Cuando el castellano fue a ocuparse de mi cena, me puse a observar las armas y los retratos. Éstos, como he dicho, estaban pintados con mucha verdad. A medida que caía la tarde, los ropajes, de color sombrío, se confundieron en la sombra con el fondo oscuro del cuadro; y el fuego de la chimenea sólo permitía distinguir los rostros: lo cual tenía algo aterrador, o que a lo menos me pareció tal, porque el estado de mi conciencia me estremecía como de costumbre.

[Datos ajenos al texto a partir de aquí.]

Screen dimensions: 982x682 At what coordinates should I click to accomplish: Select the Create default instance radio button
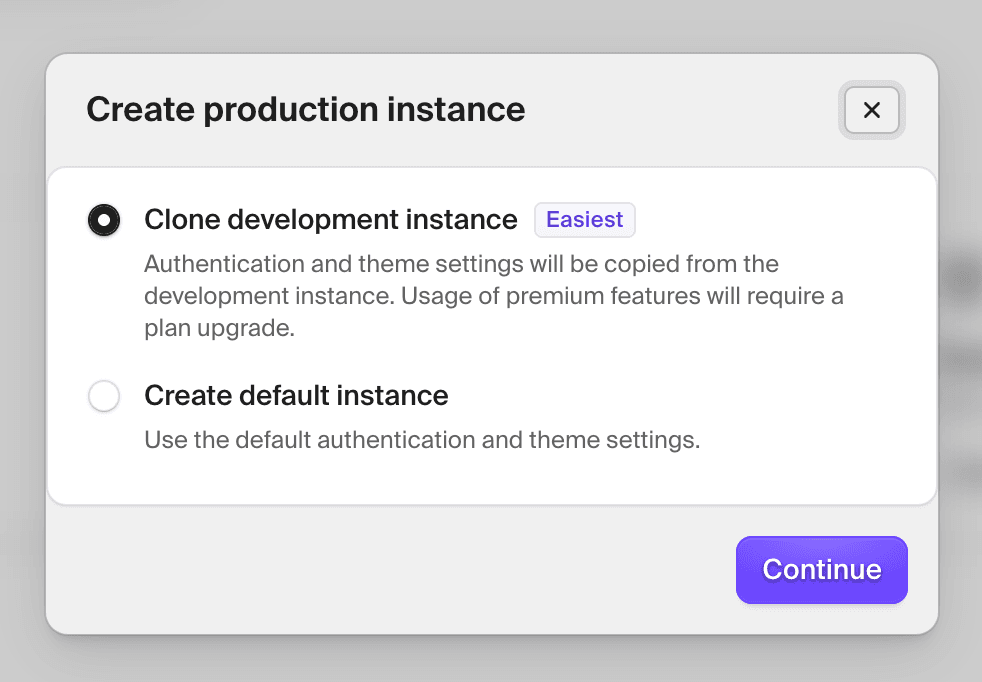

El castellano trajo mi cena, que consistía en un plato de truchas pescadas en un arroyo vecino. Trajo también una botella de vino bastante bueno. Yo quería que el ermitaño cenase también con nosotros, pero no comía sino hierbas hervidas en agua. He sido siempre puntual en leer mi breviario, cosa obligatoria para los caballeros profesos, a lo menos en España. Lo saqué pues del bolsillo, así como el rosario, y le dije al castellano que, como aún no tenía sueño, me quedaría a rezar hasta que avanzara un poco más la noche, y que él sólo tenía que indicarme el camino de mi aposento.